Begin Passage provided

Nigel Chin sits down with former Liverpool icon Jan Molby to discuss his Liverpool career, the ongoing World Cup and where football is headed...
Former AFC Ajax and Liverpool FC midfielder Jan Mølby was in town as part of Furniture and Electronics retailer Courts Singapore's year-long 40th anniversary celebrations, and just as you would expect, FourFourTwo popped down for a chat that somehow turned into an extensive interview.
Once loved dearly by the Anfield support, Mølby scored 62 goals (an astonishing 44 which had come from penalties) for the Reds, including a wonderful strike against Manchester United in 1985.
We'd been told that we would be allowed no more than 10 minutes with the ex-Danish international, but having turned up early to find his earlier interviewer had gone missing, we were happy to jump right in and pick his brain about all things football.

End Passage provided

Task set:
A - Answer these questions using the passage on Jan Mølby:
(i) Which retailer's anniversary celebrations brought Mølby to town?
(ii) How many of his 62 goals for Liverpool came from penalties?
(iii) How much time had the interviewers been told they would be allowed with him?
B - Carry the passage on Jan Mølby further, beginning immediately after its final sentence.

Begin Data provided

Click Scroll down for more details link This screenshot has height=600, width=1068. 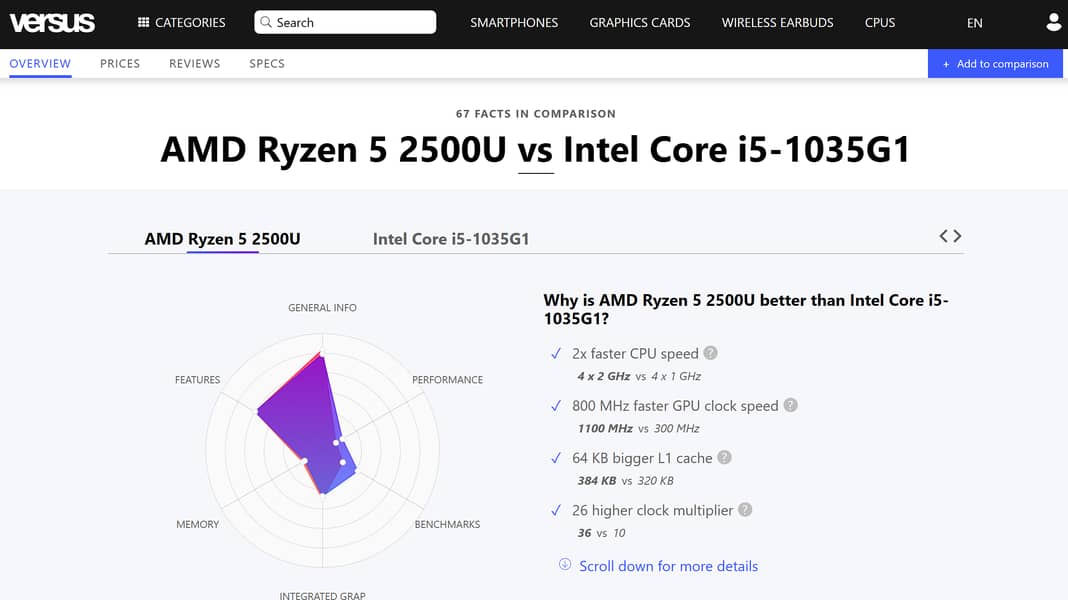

End Data provided

Results in order:
A -
(i) Courts Singapore, a furniture and electronics retailer, as part of its year-long 40th anniversary celebrations.
(ii) 44.
(iii) No more than 10 minutes.

B -
Now a pundit for UK Eurosport, Mølby shared several interesting views on the ongoing World Cup, the highs and lows of his 12-year Liverpool career and the reason why a transfer deal to Barcelona fell through, as well as tipping a Liverpool youngster for a breakout year this upcoming season.
The World Cup is finally underway after a long wait. As a pundit yourself, what has been the most pleasing so far after the first few matches?
I think the one thing that pleased me more than anything is the amount of goals that has been scored. I think we’ve had 15 goals in the first four games. It’s always a worry isn’t it; in big tournaments teams become careful because of the pressure. But we’ve had attacking football, and a lot of goals and I think that’s more pleasing than anything.
On the other hand, there's been a bit of talk about the standard of refereeing, hasn't there?
The problem that FIFA is having and which the people are talking about is corrupt refereeing. I don’t think the referees are corrupt but they have just been useless. They have been. I think the thing with the Brazil game is that you can discuss whether or not it’s a penalty, a possible red card for Neymar, and the Croatia goal that was disallowed. The problem with all this is that they favoured one team didn’t they? It all went for Brazil. It’s a bit unfortunate for the Mexican goals with the offside, so it hasn’t been a great start for the officials but in terms of the football, it has been a good start.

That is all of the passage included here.